The outpouring of grief and support from the people of Tucson has shown the world what the community is truly about, her husband said. 
Mark Kelly, seen with his wife, Gabrielle Giffords, said she will want to write thank-you notes as soon as she can. ((Reuters))

Kelly, a NASA astronaut, said he has chosen the TIRR Memorial Hermann Institute in Houston, where he lives and works, for her rehab because it is a world-class facility that will allow him to stay by her side as much as possible. 

"I'm extremely hopeful that Gabrielle is going to make a full recovery," Kelly said.

"She's scrolling through an iPad," said Dr. Michael Lemole, chief of neurology, who heads her care team in Tucson. "These are all fantastic advancements forward. They do indicate higher cognitive function."

The medical team is unsure about whether she is mouthing words, and they do not know how much Giffords can see.

It is possible, given the bullet's path, that the congresswoman's speech was affected. Doctors can say nothing definitive and warn that there's a long road ahead to recovery.
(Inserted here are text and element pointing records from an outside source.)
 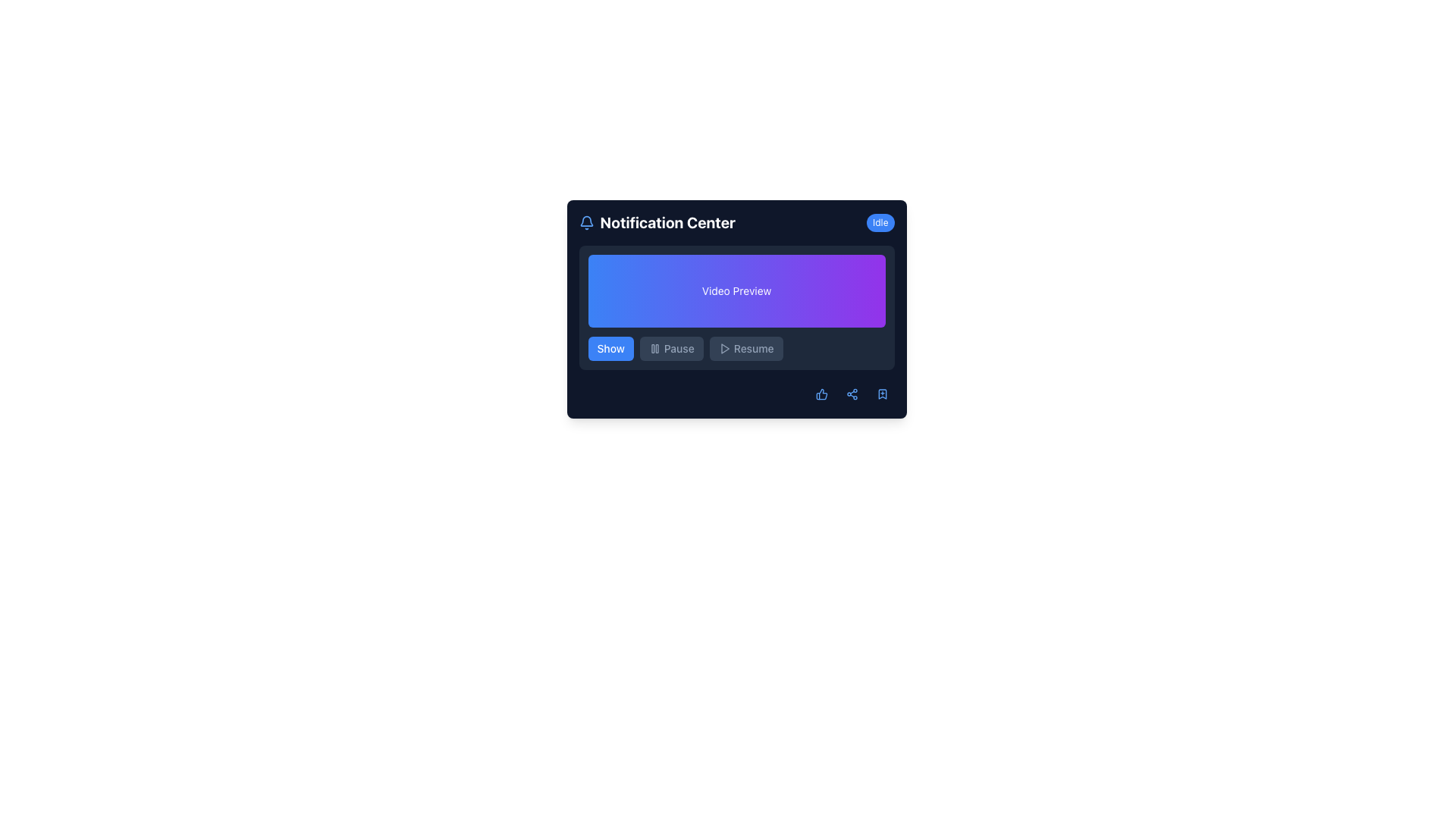 What do you see at coordinates (746, 348) in the screenshot?
I see `the 'Resume' button with a dark slate background and light gray text, featuring a triangular play icon on its left side` at bounding box center [746, 348].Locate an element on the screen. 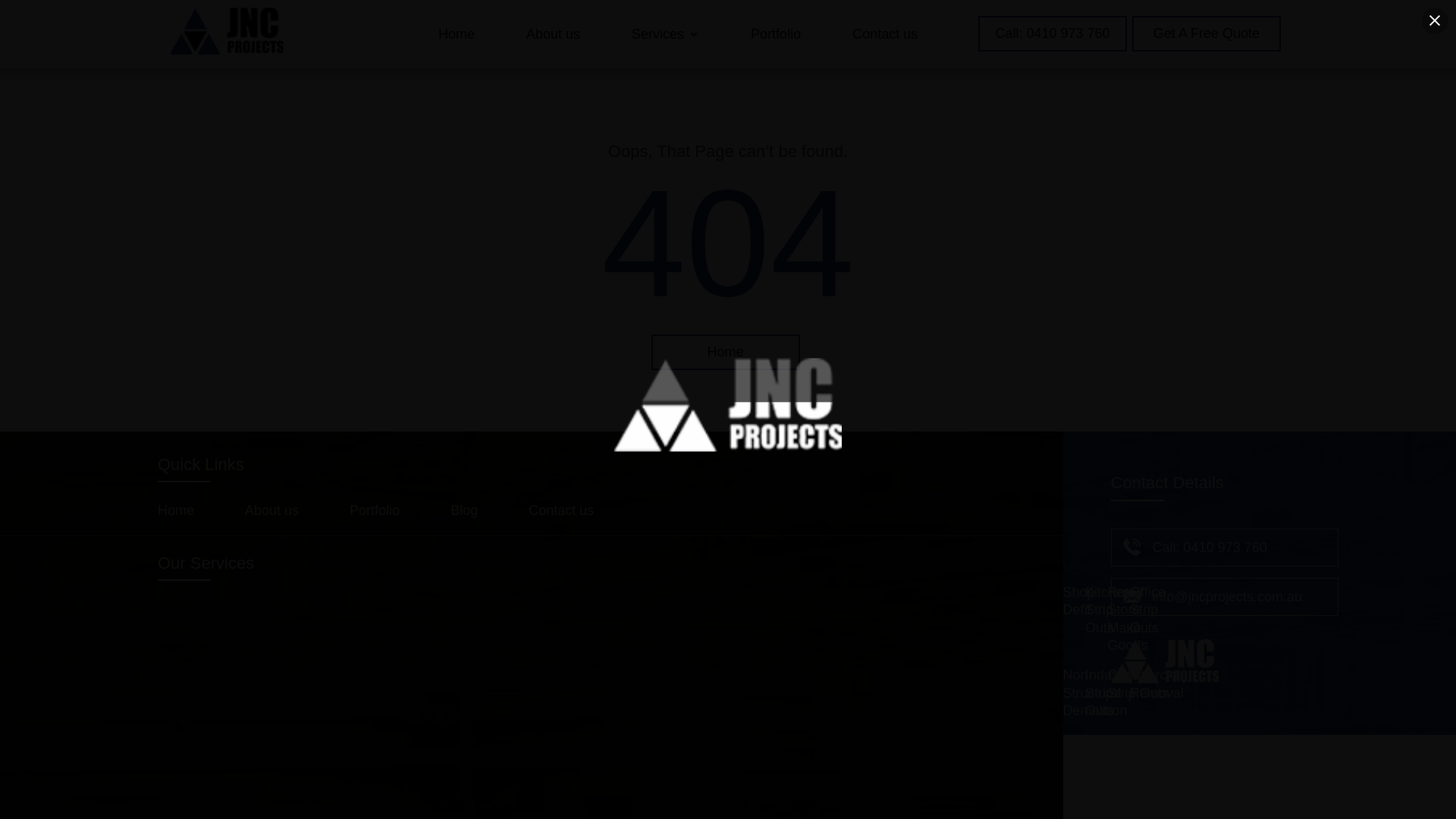 The height and width of the screenshot is (819, 1456). 'Home' is located at coordinates (455, 34). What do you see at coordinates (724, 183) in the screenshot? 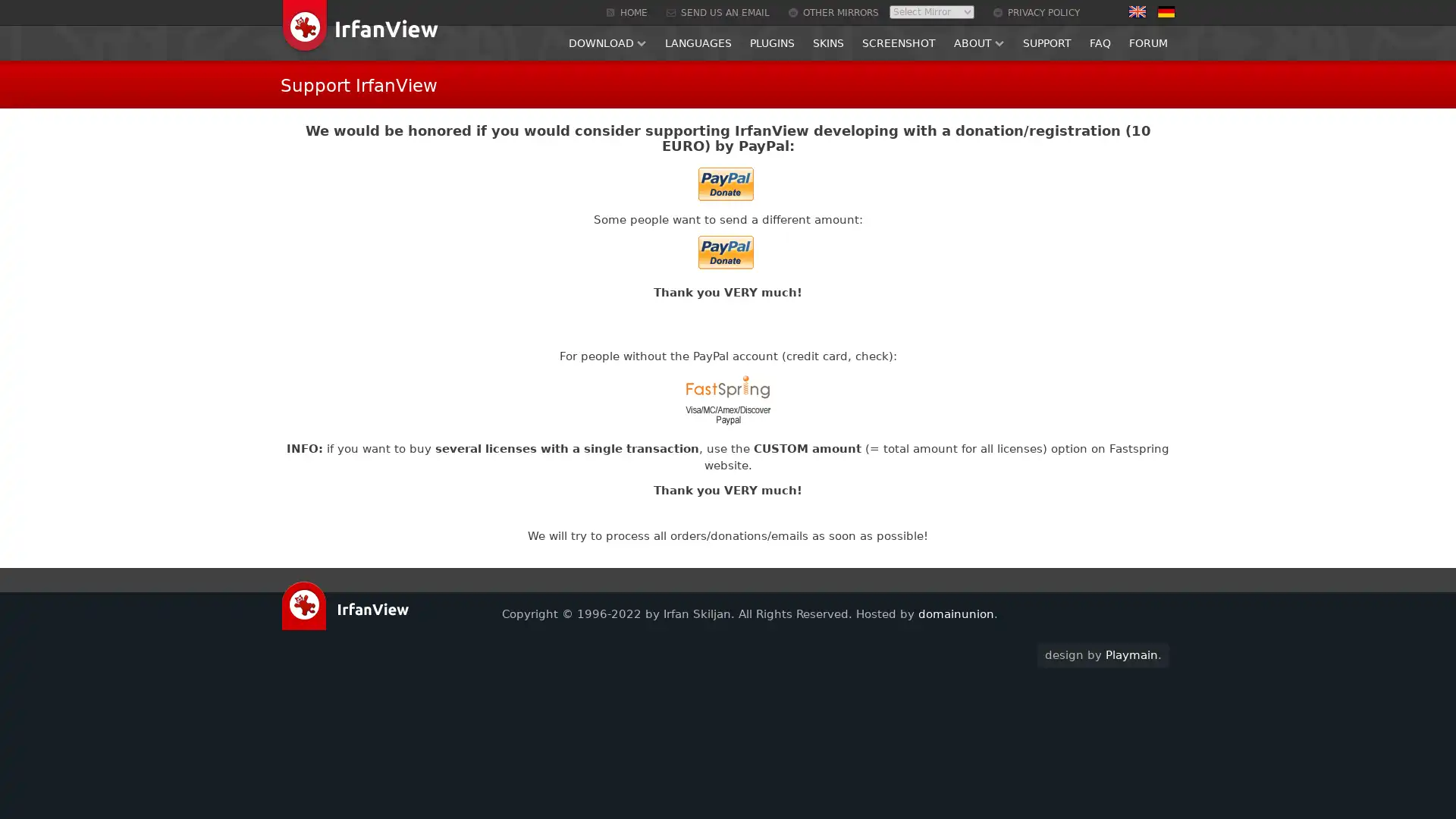
I see `Make payments with PayPal - it's fast, free and secure!` at bounding box center [724, 183]. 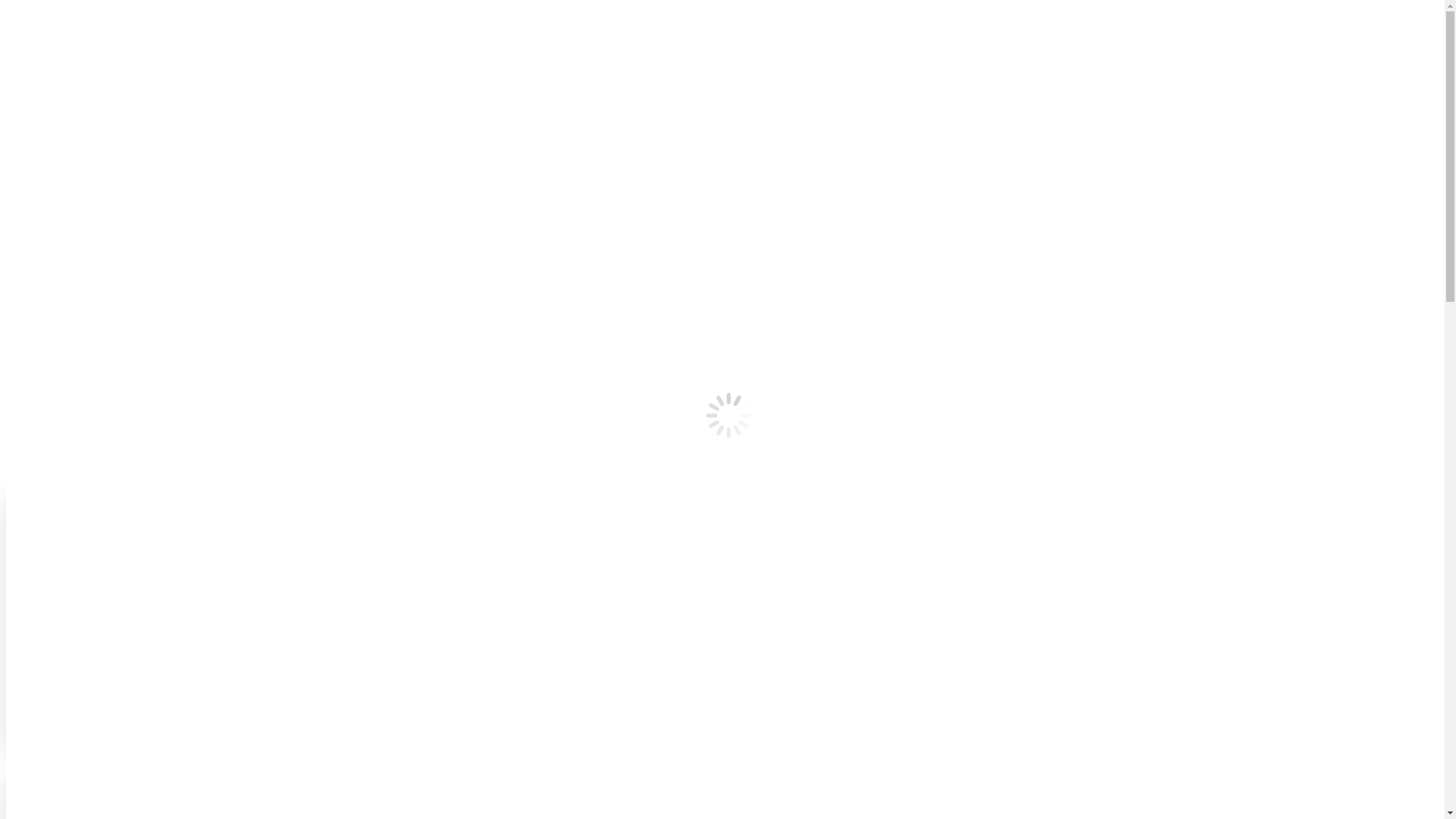 What do you see at coordinates (51, 128) in the screenshot?
I see `'About'` at bounding box center [51, 128].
Doctors hope to transfer Giffords to Houston on Friday to begin extensive therapy, both cognitive and physical.

"She's going to have to relearn how to think, plan, organize," said Dr. Reid Thompson, neurosurgery chief at Vanderbilt University in Nashville.

Thompson was not involved in Giffords' care and based his comments on diagrams and reports of her injury that have been made public.